Een naaimachientje onder de kap
De klant had de keuze uit twee motoren: een gewone 1600cc, een zestieklepper met 90pk. Niet slecht en door z’n bescheiden gewicht kon deze 1600cc volstaan voor een weinig ambitieuze chauffeur. Maar voor wie het wat meer mocht zijn, had de MX3 ook een 1800cc V6. Jawel een zescilinder met een kleine cilinderinhoud. Elke cilinder had net geen 300cc. In Japan werden grote motoren extra zwaar belast. Vandaar het idee om kracht en souplesse te zoeken in een beperkte inhoud.
Deze compacte V6 genereerde 136pk, maar blonk vooral uit met een heerlijke loopcultuur. Een juweeltje van een motor, vervaardigd in aluminium en met 24 kleppen. Voorzien van een moderne Bosch L-Jetronic injectie, en een uniek kleptimingsysteem VRIS (Variable Resonance Induction System), dat er voor zorgde dat het vermogen over een breed toerental beschikbaar was. Pas bij 7000 tpm begon de rode zone.

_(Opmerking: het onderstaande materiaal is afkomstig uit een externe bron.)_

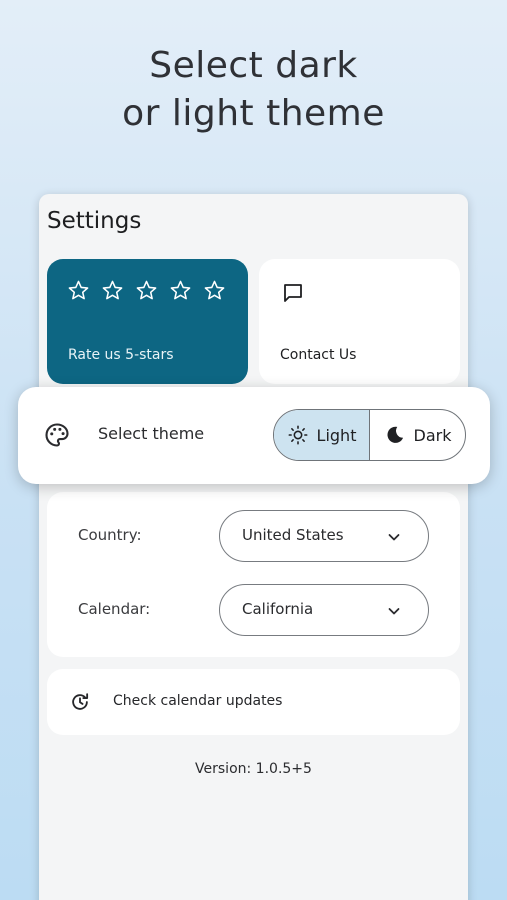  Describe the element at coordinates (278, 609) in the screenshot. I see `calendar-value: California` at that location.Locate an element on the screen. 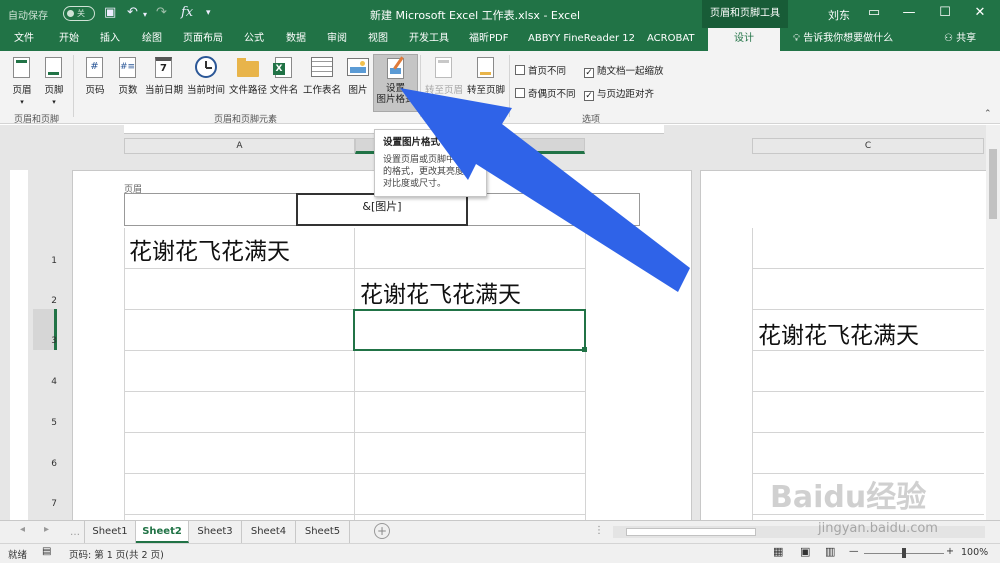 The width and height of the screenshot is (1000, 563). align-with-margins-checkbox: ✓ 与页边距对齐 is located at coordinates (619, 94).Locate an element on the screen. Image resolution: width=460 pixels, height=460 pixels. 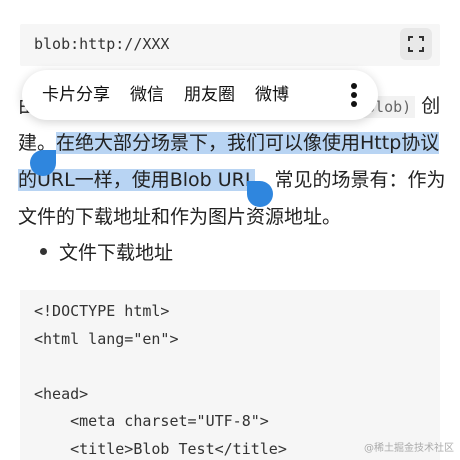
list-item-text: 文件下载地址 is located at coordinates (116, 253).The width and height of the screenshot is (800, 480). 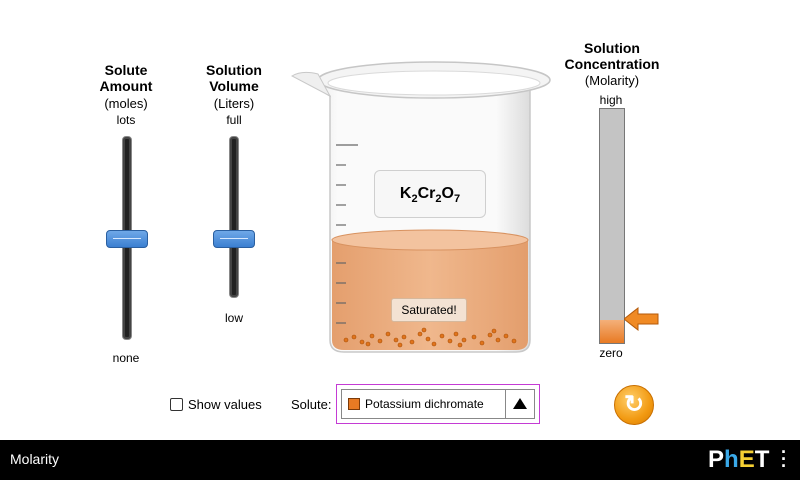 What do you see at coordinates (642, 318) in the screenshot?
I see `concentration-arrow-icon` at bounding box center [642, 318]. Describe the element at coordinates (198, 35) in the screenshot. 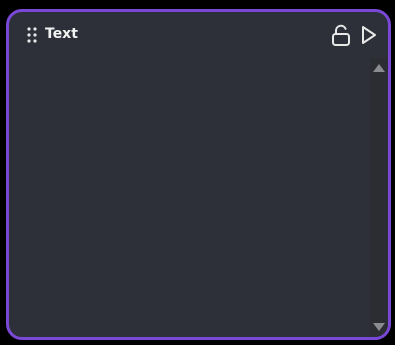

I see `panel-header: Text` at that location.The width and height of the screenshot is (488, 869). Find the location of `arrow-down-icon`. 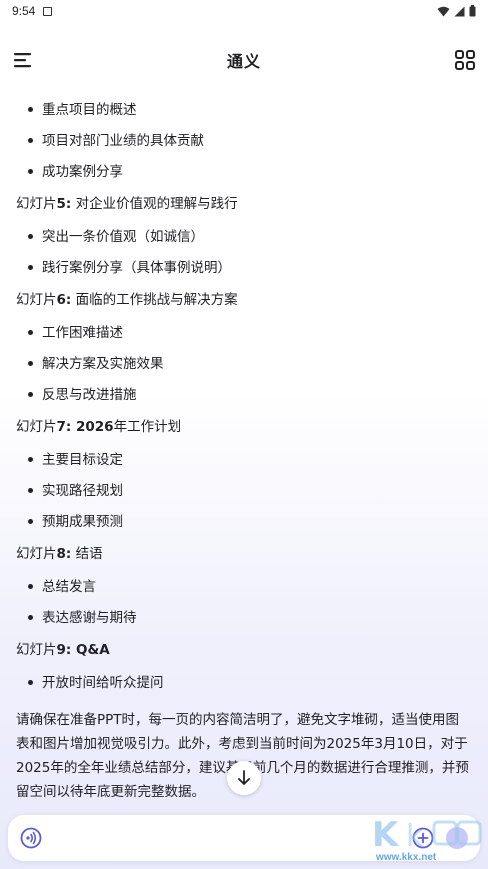

arrow-down-icon is located at coordinates (244, 778). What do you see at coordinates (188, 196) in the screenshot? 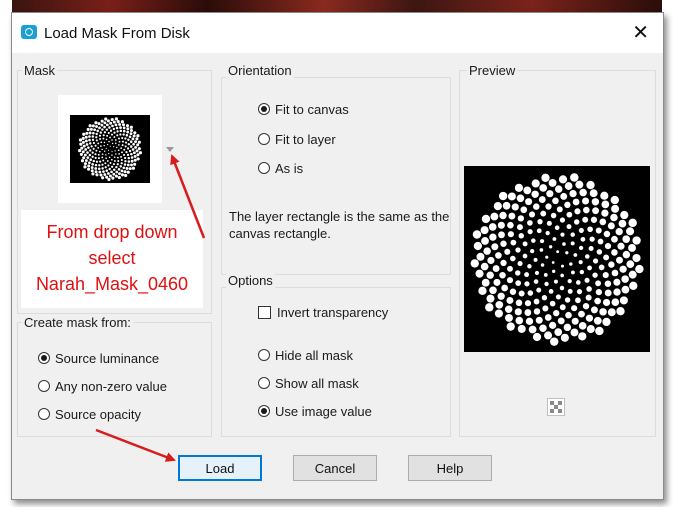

Met een vlot schakelende vijfbak werd een inhaalmanoeuvre een plezier. Even doortrekken en de motor in de toeren jagen en je flitste de trage auto’s zo voorbij. De chauffeur zag behalve de naald van de toerenteller, ook het verbruik pijlsnel omhoog schieten. Maar wat een heerlijke sensatie. Met een bescheiden coupétje liet je de duurdere Golfjes en Astra’s verbouwereerd achter.
Goedkoop, karaktervol en betrouwbaar
In die tijd was de Mazda MX3 de goedkoopste V6 op de markt. Naar goede Mazdagewoonte erg betrouwbaar en discreet. Het enige visuele verschil was de uitlaat: een enkele pijp bij de 1.6 en een dubbele bij de V6. Tenminste indien de Johny’s zich wat inhielden en zich niet bezondigden aan de overdaad aan spoilers en tuning.
Wat vandaag de SUV’s zijn, waren in de jaren ’90 de coupétjes. Elk merk wou er één in z’n showroom. Prestaties waren niet de grootste zorg. Meer show en looks dan prestaties. Maar de MX3 had toch een unieke positie. Weinige reden zo prettig en karaktervol als deze Mazda met V6.